(Records from a dataset)
========

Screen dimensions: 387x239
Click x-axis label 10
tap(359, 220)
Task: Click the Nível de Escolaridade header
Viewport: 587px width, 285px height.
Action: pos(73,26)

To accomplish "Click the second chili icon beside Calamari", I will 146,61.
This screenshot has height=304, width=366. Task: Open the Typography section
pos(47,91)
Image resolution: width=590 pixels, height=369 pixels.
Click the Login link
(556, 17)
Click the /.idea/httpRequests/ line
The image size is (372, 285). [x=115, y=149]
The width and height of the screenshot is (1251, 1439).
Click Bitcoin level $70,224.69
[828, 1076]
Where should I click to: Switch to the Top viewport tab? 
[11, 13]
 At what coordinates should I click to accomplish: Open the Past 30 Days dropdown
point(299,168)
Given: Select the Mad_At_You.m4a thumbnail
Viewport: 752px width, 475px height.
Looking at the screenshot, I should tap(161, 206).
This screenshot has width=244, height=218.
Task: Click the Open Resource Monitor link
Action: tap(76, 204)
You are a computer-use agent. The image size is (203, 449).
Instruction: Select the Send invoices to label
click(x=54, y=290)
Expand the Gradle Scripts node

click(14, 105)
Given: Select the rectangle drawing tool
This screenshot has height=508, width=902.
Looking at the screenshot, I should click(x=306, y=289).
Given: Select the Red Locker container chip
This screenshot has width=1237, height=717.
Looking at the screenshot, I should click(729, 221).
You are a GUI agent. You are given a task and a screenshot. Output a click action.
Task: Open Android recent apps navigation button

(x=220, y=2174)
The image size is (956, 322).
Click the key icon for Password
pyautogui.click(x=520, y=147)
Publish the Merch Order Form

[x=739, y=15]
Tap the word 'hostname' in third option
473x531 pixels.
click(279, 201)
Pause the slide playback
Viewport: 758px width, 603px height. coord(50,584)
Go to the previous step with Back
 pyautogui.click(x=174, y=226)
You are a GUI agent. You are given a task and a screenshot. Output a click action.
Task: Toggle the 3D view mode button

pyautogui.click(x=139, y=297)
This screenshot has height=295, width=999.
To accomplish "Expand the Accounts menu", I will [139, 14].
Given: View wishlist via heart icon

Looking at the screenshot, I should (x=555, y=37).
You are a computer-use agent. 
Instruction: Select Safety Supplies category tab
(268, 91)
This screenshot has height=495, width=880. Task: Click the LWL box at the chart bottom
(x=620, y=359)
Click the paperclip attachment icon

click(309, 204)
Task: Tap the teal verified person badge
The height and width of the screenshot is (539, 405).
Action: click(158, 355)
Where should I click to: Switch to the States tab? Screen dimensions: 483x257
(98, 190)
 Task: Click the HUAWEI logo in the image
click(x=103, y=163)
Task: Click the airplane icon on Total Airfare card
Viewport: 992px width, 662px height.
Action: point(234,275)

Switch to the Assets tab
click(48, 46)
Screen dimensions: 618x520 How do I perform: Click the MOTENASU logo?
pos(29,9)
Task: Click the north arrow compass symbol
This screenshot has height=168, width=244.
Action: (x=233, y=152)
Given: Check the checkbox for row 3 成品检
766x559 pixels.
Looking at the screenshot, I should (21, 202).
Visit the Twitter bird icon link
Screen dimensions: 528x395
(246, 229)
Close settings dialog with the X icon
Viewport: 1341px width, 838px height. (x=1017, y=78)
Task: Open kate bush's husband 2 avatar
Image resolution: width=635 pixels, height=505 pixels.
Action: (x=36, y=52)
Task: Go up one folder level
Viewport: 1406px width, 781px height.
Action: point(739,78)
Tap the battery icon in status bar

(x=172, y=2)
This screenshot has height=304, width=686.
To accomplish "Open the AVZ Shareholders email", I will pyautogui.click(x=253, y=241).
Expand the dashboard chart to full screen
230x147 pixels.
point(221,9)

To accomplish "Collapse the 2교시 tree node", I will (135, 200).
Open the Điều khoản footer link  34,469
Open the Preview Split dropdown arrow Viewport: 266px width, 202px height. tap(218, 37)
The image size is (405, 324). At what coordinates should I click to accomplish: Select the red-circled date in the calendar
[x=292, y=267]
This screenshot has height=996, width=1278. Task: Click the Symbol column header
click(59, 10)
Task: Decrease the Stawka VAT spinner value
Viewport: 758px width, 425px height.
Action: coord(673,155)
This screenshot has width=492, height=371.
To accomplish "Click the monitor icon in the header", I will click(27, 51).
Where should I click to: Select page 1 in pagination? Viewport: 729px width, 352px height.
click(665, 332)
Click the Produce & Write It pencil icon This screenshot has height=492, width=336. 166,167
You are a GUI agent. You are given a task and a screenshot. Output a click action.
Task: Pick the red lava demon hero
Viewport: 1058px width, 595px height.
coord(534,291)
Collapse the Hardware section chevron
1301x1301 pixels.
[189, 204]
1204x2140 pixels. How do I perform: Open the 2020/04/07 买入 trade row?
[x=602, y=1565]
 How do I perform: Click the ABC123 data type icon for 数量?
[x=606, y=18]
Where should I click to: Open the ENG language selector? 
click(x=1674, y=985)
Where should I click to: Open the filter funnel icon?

========

*Directions*
Write the entries above out again, unchanged and complete.

*Solution below*
Screen dimensions: 387x239
Click x-axis label 10
tap(359, 220)
Task: Click the Nível de Escolaridade header
Viewport: 587px width, 285px height.
Action: pos(73,26)

To accomplish "Click the second chili icon beside Calamari", I will 146,61.
This screenshot has height=304, width=366. Task: Open the Typography section
pos(47,91)
Image resolution: width=590 pixels, height=369 pixels.
Click the Login link
(556, 17)
Click the /.idea/httpRequests/ line
The image size is (372, 285). [x=115, y=149]
The width and height of the screenshot is (1251, 1439).
Click Bitcoin level $70,224.69
[828, 1076]
Where should I click to: Switch to the Top viewport tab? 
[11, 13]
 At what coordinates should I click to accomplish: Open the Past 30 Days dropdown
point(299,168)
Given: Select the Mad_At_You.m4a thumbnail
Viewport: 752px width, 475px height.
Looking at the screenshot, I should tap(161, 206).
This screenshot has width=244, height=218.
Task: Click the Open Resource Monitor link
Action: tap(76, 204)
You are a computer-use agent. The image size is (203, 449).
Instruction: Select the Send invoices to label
click(x=54, y=290)
Expand the Gradle Scripts node

click(14, 105)
Given: Select the rectangle drawing tool
This screenshot has height=508, width=902.
Looking at the screenshot, I should click(x=306, y=289).
Given: Select the Red Locker container chip
This screenshot has width=1237, height=717.
Looking at the screenshot, I should click(729, 221).
You are a GUI agent. You are given a task and a screenshot. Output a click action.
Task: Open Android recent apps navigation button

(x=220, y=2174)
The image size is (956, 322).
Click the key icon for Password
pyautogui.click(x=520, y=147)
Publish the Merch Order Form

[x=739, y=15]
Tap the word 'hostname' in third option
473x531 pixels.
click(279, 201)
Pause the slide playback
Viewport: 758px width, 603px height. coord(50,584)
Go to the previous step with Back
 pyautogui.click(x=174, y=226)
You are a GUI agent. You are given a task and a screenshot. Output a click action.
Task: Toggle the 3D view mode button

pyautogui.click(x=139, y=297)
This screenshot has height=295, width=999.
To accomplish "Expand the Accounts menu", I will [139, 14].
Given: View wishlist via heart icon

Looking at the screenshot, I should (x=555, y=37).
You are a computer-use agent. 
Instruction: Select Safety Supplies category tab
(268, 91)
This screenshot has height=495, width=880. Task: Click the LWL box at the chart bottom
(x=620, y=359)
Click the paperclip attachment icon

click(309, 204)
Task: Tap the teal verified person badge
The height and width of the screenshot is (539, 405).
Action: click(158, 355)
Where should I click to: Switch to the States tab? Screen dimensions: 483x257
(98, 190)
 Task: Click the HUAWEI logo in the image
click(x=103, y=163)
Task: Click the airplane icon on Total Airfare card
Viewport: 992px width, 662px height.
Action: point(234,275)

Switch to the Assets tab
click(48, 46)
Screen dimensions: 618x520 How do I perform: Click the MOTENASU logo?
pos(29,9)
Task: Click the north arrow compass symbol
This screenshot has height=168, width=244.
Action: (x=233, y=152)
Given: Check the checkbox for row 3 成品检
766x559 pixels.
Looking at the screenshot, I should (21, 202).
Visit the Twitter bird icon link
Screen dimensions: 528x395
(246, 229)
Close settings dialog with the X icon
Viewport: 1341px width, 838px height. (x=1017, y=78)
Task: Open kate bush's husband 2 avatar
Image resolution: width=635 pixels, height=505 pixels.
Action: (x=36, y=52)
Task: Go up one folder level
Viewport: 1406px width, 781px height.
Action: point(739,78)
Tap the battery icon in status bar

(x=172, y=2)
This screenshot has height=304, width=686.
To accomplish "Open the AVZ Shareholders email", I will pyautogui.click(x=253, y=241).
Expand the dashboard chart to full screen
230x147 pixels.
point(221,9)

To accomplish "Collapse the 2교시 tree node", I will (135, 200).
Open the Điều khoản footer link  34,469
Open the Preview Split dropdown arrow Viewport: 266px width, 202px height. tap(218, 37)
The image size is (405, 324). At what coordinates should I click to accomplish: Select the red-circled date in the calendar
[x=292, y=267]
This screenshot has height=996, width=1278. Task: Click the Symbol column header
click(59, 10)
Task: Decrease the Stawka VAT spinner value
Viewport: 758px width, 425px height.
Action: coord(673,155)
This screenshot has width=492, height=371.
To accomplish "Click the monitor icon in the header", I will click(27, 51).
Where should I click to: Select page 1 in pagination? Viewport: 729px width, 352px height.
click(665, 332)
Click the Produce & Write It pencil icon This screenshot has height=492, width=336. 166,167
You are a GUI agent. You are given a task and a screenshot. Output a click action.
Task: Pick the red lava demon hero
Viewport: 1058px width, 595px height.
coord(534,291)
Collapse the Hardware section chevron
1301x1301 pixels.
[189, 204]
1204x2140 pixels. How do I perform: Open the 2020/04/07 买入 trade row?
[x=602, y=1565]
 How do I perform: Click the ABC123 data type icon for 数量?
[x=606, y=18]
Where should I click to: Open the ENG language selector? 
click(x=1674, y=985)
Where should I click to: Open the filter funnel icon?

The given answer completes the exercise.